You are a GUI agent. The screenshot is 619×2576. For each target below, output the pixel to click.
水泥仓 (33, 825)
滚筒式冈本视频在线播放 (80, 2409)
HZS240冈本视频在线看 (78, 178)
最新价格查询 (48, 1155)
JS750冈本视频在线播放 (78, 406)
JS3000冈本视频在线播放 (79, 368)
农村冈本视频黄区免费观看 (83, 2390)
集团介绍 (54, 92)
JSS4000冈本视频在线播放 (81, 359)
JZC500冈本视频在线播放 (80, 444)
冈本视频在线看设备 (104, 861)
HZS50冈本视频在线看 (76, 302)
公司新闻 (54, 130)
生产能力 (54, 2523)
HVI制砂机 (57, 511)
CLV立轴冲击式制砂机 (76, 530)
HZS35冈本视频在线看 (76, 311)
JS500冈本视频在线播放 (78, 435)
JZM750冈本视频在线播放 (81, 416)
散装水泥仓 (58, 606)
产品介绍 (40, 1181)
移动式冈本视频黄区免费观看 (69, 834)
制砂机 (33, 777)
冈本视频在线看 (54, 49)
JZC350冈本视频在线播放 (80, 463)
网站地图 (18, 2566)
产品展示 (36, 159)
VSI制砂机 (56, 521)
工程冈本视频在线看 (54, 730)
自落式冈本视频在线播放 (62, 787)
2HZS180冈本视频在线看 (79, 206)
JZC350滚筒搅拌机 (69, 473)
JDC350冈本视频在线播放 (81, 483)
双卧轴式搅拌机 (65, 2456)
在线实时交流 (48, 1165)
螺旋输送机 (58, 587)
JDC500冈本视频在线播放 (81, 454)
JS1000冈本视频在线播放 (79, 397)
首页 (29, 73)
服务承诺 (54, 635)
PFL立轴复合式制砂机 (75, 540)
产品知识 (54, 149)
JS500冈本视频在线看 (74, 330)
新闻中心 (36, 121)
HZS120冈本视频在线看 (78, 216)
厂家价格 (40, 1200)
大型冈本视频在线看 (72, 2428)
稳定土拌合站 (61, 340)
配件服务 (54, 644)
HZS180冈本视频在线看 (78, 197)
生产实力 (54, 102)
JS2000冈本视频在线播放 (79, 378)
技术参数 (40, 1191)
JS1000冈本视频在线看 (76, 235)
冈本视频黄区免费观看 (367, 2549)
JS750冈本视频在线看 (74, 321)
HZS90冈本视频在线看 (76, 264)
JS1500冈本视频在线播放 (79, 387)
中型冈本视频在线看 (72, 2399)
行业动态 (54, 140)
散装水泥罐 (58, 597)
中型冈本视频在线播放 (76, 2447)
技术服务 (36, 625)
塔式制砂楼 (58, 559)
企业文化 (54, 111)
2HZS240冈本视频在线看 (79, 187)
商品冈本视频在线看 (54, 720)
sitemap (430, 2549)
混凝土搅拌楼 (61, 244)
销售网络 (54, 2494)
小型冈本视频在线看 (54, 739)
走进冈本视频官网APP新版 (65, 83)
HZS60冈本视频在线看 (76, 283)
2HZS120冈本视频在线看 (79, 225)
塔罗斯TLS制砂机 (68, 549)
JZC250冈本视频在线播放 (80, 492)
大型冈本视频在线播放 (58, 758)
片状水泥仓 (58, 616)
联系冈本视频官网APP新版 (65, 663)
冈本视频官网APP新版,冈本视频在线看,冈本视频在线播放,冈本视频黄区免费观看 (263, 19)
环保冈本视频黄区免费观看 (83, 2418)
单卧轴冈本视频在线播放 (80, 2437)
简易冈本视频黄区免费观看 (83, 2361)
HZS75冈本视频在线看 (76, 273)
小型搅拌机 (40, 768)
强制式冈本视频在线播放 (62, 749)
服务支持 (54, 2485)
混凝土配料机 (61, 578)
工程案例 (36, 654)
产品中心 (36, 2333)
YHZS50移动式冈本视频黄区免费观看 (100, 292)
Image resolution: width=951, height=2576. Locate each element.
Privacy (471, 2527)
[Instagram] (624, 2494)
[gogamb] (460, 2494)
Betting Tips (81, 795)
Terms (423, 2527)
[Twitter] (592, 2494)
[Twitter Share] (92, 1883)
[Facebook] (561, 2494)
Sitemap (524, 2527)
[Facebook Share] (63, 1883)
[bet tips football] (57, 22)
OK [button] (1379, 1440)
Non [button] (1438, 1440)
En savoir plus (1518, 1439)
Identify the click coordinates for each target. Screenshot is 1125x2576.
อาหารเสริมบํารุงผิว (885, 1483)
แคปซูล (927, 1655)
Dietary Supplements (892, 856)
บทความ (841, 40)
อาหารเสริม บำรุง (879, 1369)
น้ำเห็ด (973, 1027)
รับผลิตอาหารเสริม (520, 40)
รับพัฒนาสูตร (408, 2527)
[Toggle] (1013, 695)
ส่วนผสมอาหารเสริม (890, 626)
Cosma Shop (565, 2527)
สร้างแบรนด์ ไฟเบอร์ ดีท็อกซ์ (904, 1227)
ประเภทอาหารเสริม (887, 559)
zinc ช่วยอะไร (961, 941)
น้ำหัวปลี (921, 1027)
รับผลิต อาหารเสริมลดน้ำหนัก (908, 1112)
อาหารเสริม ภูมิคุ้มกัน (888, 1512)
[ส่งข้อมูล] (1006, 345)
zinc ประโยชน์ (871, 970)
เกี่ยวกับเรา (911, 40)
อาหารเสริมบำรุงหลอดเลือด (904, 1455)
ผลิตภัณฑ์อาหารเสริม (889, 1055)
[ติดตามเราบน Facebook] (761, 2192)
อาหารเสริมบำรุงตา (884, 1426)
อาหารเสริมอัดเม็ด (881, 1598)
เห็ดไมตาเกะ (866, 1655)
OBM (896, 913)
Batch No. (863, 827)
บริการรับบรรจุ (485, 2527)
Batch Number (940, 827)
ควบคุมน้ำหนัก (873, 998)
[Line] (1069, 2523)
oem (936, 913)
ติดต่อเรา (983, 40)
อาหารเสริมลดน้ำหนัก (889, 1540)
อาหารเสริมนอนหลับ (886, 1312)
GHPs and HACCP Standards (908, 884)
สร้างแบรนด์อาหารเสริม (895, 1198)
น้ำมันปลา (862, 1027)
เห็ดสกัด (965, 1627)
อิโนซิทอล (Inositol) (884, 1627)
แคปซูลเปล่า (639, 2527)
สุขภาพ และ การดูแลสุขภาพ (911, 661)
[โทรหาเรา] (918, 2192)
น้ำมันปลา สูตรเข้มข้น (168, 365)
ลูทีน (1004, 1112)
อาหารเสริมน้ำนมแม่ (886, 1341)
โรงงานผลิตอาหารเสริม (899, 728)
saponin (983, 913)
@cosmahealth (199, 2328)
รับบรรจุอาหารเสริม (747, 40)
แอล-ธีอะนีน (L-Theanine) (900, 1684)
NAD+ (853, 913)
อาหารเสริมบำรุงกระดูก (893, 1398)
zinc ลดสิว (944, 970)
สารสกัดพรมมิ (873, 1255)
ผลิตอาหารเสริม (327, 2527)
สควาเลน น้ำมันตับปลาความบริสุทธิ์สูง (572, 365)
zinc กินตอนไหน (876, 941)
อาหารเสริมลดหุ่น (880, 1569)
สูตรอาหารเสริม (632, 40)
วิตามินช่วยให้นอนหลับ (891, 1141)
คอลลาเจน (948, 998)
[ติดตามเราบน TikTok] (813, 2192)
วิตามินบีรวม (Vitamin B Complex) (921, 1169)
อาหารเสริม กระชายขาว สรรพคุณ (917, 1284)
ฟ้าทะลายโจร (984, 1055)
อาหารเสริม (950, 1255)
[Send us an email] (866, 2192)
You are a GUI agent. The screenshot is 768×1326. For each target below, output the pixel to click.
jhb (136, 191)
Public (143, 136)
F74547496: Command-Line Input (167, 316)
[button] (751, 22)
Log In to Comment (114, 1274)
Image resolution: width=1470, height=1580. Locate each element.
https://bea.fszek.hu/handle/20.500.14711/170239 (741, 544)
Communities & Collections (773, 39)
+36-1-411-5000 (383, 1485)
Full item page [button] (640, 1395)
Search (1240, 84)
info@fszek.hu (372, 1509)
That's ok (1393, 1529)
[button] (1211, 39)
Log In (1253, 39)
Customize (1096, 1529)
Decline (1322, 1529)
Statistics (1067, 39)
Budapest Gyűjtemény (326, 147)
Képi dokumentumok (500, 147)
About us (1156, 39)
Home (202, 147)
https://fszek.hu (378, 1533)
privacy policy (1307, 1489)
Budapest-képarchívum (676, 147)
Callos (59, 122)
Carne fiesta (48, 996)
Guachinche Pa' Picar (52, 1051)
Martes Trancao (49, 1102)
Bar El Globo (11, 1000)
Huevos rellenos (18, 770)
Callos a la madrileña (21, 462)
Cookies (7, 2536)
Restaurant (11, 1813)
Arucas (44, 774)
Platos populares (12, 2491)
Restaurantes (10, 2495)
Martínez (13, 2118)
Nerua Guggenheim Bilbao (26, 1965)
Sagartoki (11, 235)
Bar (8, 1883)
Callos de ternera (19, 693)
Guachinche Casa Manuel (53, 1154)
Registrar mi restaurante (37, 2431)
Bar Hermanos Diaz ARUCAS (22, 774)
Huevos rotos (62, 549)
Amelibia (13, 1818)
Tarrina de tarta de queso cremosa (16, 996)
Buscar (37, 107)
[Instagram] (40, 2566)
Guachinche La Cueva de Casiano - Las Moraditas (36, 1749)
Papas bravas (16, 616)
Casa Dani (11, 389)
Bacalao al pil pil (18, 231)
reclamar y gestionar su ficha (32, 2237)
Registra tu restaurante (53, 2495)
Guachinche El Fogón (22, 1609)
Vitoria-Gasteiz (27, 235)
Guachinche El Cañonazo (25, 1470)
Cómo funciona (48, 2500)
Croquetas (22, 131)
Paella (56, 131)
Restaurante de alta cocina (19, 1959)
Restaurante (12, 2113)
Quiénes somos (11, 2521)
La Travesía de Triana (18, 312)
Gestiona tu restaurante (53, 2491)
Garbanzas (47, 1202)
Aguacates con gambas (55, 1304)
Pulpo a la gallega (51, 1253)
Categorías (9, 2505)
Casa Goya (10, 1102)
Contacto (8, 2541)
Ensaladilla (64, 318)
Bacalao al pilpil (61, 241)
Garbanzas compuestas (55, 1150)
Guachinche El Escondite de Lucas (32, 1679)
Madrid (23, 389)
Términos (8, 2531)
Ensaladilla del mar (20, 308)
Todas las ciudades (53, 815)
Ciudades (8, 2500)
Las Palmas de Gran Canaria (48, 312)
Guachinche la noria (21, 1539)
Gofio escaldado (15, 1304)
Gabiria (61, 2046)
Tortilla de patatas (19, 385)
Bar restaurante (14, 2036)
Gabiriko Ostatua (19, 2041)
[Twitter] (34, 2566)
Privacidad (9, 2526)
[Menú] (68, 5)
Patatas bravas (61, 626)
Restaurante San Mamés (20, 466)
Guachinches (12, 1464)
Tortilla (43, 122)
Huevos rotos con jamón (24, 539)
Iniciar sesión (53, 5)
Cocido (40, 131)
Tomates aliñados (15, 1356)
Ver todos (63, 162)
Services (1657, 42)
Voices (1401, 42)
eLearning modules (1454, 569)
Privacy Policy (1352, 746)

# # # #

▶ What you will do: The reply should hold only the lines of the listing above starting at the line containing "JZC500冈本视频在线播放 (80, 444)" and ending at the line containing "Dietary Supplements (892, 856)", exactly as written.

▶ Output of the task:
JZC500冈本视频在线播放 (80, 444)
冈本视频在线看设备 (104, 861)
HZS50冈本视频在线看 (76, 302)
公司新闻 (54, 130)
生产能力 (54, 2523)
HVI制砂机 (57, 511)
CLV立轴冲击式制砂机 (76, 530)
HZS35冈本视频在线看 (76, 311)
JS500冈本视频在线播放 (78, 435)
JZM750冈本视频在线播放 (81, 416)
散装水泥仓 (58, 606)
产品介绍 (40, 1181)
移动式冈本视频黄区免费观看 (69, 834)
制砂机 (33, 777)
冈本视频在线看 (54, 49)
JZC350冈本视频在线播放 (80, 463)
网站地图 (18, 2566)
产品展示 (36, 159)
VSI制砂机 (56, 521)
工程冈本视频在线看 (54, 730)
自落式冈本视频在线播放 (62, 787)
2HZS180冈本视频在线看 (79, 206)
JZC350滚筒搅拌机 (69, 473)
JDC350冈本视频在线播放 (81, 483)
双卧轴式搅拌机 (65, 2456)
在线实时交流 (48, 1165)
螺旋输送机 (58, 587)
JDC500冈本视频在线播放 (81, 454)
JS1000冈本视频在线播放 (79, 397)
首页 (29, 73)
服务承诺 (54, 635)
PFL立轴复合式制砂机 (75, 540)
产品知识 (54, 149)
JS500冈本视频在线看 (74, 330)
新闻中心 (36, 121)
HZS120冈本视频在线看 (78, 216)
厂家价格 (40, 1200)
大型冈本视频在线看 (72, 2428)
稳定土拌合站 (61, 340)
配件服务 (54, 644)
HZS180冈本视频在线看 (78, 197)
生产实力 (54, 102)
JS2000冈本视频在线播放 (79, 378)
技术参数 (40, 1191)
JS1000冈本视频在线看 (76, 235)
冈本视频黄区免费观看 (367, 2549)
JS750冈本视频在线看 (74, 321)
HZS90冈本视频在线看 (76, 264)
JS1500冈本视频在线播放 (79, 387)
中型冈本视频在线看 (72, 2399)
行业动态 (54, 140)
散装水泥罐 (58, 597)
中型冈本视频在线播放 (76, 2447)
技术服务 (36, 625)
塔式制砂楼 (58, 559)
企业文化 (54, 111)
2HZS240冈本视频在线看 (79, 187)
商品冈本视频在线看 (54, 720)
sitemap (430, 2549)
混凝土搅拌楼 (61, 244)
销售网络 (54, 2494)
小型冈本视频在线看 (54, 739)
走进冈本视频官网APP新版 (65, 83)
HZS60冈本视频在线看 (76, 283)
2HZS120冈本视频在线看 (79, 225)
塔罗斯TLS制砂机 (68, 549)
JZC250冈本视频在线播放 (80, 492)
大型冈本视频在线播放 (58, 758)
片状水泥仓 (58, 616)
联系冈本视频官网APP新版 (65, 663)
冈本视频官网APP新版,冈本视频在线看,冈本视频在线播放,冈本视频黄区免费观看 (263, 19)
环保冈本视频黄区免费观看 (83, 2418)
单卧轴冈本视频在线播放 (80, 2437)
简易冈本视频黄区免费观看 (83, 2361)
HZS75冈本视频在线看 (76, 273)
小型搅拌机 (40, 768)
强制式冈本视频在线播放 (62, 749)
服务支持 (54, 2485)
混凝土配料机 (61, 578)
工程案例 (36, 654)
产品中心 (36, 2333)
YHZS50移动式冈本视频黄区免费观看 (100, 292)
Image resolution: width=951, height=2576. Locate each element.
Privacy (471, 2527)
[Instagram] (624, 2494)
[gogamb] (460, 2494)
Betting Tips (81, 795)
Terms (423, 2527)
[Twitter] (592, 2494)
[Twitter Share] (92, 1883)
[Facebook] (561, 2494)
Sitemap (524, 2527)
[Facebook Share] (63, 1883)
[bet tips football] (57, 22)
OK [button] (1379, 1440)
Non [button] (1438, 1440)
En savoir plus (1518, 1439)
Identify the click coordinates for each target. Screenshot is 1125x2576.
อาหารเสริมบํารุงผิว (885, 1483)
แคปซูล (927, 1655)
Dietary Supplements (892, 856)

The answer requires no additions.